---- Extract provided
Whitesand Bay beach is popular with surfers. At high tide, the beach is divided in two: Sennen Cove beach to the south (more popular for its size, facilities and surf schools), and Gwynver beach to the north (popular for its typically better surfing waves and walking distance of Trevedra Farm campsite). At the south end, at Sennen Cove, there are toilet facilities, a surf shop, a restaurant, and two car parks, one in a large field above the cliff, and another beside the beach. Dogs are banned on the beach from Easter Day to 1 October every year. The South West Coast Path runs along the dunes behind the beach.

==History==
Perkin Warbeck landed here at the start of the Second Cornish Uprising of 1497. The bay lends its name to the Bay class frigate HMS Whitesand Bay..
--------
---- Entries shown
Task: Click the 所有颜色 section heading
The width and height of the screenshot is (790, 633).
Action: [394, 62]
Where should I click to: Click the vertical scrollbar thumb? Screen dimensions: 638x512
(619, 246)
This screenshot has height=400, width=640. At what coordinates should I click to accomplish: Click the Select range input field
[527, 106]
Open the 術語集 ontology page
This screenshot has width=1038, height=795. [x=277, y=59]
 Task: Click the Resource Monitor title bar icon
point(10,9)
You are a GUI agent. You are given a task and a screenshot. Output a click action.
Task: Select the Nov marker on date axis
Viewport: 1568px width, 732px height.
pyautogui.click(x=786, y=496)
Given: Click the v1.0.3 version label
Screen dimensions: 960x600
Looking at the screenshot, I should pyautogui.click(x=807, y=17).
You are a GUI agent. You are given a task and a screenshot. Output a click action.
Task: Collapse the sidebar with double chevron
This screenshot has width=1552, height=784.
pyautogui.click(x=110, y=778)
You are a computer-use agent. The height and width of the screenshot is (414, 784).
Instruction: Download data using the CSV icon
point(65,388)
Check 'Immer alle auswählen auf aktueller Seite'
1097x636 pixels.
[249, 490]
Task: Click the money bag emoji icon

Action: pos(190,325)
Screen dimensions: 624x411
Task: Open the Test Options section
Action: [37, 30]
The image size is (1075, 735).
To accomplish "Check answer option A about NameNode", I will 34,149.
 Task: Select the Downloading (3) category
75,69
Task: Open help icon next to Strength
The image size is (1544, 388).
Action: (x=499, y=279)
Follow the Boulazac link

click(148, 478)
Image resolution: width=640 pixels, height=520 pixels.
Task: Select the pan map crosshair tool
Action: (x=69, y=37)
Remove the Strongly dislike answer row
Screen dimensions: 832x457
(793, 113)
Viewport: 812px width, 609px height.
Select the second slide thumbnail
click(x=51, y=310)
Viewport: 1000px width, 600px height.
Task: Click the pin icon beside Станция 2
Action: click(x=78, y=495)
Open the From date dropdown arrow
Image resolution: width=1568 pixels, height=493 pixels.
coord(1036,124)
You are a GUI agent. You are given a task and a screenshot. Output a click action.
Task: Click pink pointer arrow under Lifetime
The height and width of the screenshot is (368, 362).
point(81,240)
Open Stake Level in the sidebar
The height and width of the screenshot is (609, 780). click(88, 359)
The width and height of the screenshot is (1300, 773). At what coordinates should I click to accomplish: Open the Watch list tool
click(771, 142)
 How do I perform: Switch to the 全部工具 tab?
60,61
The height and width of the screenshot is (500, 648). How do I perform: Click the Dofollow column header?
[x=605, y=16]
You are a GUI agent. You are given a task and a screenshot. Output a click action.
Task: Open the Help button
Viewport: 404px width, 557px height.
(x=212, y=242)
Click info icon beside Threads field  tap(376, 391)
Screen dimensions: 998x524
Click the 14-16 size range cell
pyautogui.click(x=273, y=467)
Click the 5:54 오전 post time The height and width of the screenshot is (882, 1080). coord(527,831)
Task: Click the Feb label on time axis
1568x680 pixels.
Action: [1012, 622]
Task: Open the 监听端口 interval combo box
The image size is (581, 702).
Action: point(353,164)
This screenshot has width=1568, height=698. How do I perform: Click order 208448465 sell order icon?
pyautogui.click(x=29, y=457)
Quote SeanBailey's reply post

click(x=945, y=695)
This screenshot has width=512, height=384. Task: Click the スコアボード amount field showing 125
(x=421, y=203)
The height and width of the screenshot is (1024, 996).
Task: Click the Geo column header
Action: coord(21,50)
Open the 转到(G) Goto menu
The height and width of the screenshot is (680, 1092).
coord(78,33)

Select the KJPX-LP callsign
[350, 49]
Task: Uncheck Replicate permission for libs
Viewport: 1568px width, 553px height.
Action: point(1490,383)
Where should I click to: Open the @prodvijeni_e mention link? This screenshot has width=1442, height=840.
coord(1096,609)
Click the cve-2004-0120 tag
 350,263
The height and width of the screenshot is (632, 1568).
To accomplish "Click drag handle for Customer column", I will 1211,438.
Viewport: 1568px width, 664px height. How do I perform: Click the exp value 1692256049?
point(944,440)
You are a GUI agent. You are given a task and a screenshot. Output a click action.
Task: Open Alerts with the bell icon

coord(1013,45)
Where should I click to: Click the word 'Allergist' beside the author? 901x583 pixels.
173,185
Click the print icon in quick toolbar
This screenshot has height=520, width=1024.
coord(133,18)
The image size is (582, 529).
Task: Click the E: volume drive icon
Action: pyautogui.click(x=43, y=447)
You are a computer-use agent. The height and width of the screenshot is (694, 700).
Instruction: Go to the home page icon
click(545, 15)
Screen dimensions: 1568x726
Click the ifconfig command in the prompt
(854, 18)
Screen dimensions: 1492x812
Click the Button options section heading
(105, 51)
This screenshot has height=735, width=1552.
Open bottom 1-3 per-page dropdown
--------
- Explore the material
• A. In the Whitesand Bay text, what route runs along the dunes behind the beach?
• B. Proceed with the Whitesand Bay text, starting after its last sentence.

- Set of answers
• A. The South West Coast Path runs along the dunes behind the beach.

• B.
==Natural history==
The west facing bay is backed by a 38 ha dune system which has developed from a limited supply of sand trapped within the shelter of the headlands, Pedn-mên-du (in the south) and Aire Point. The dunes contain the only British population of the shield bug Geotomus punctulatus which was first recorded here in 1864. G. punctulatus is a southern European species and associated with sparsely vegetated areas of loose sand and feeds on lady's bedstraw (Galium verum). Another rarity is Emblethis griseus a seed-eating bug associated with marram grass (Ammophila arenaria), common stork’s-bill (Erodium cicutarium), spurges (Euphorbia species) and sparse grassland. Never numerous here, it is also recorded in the Isles of Scilly and Kent.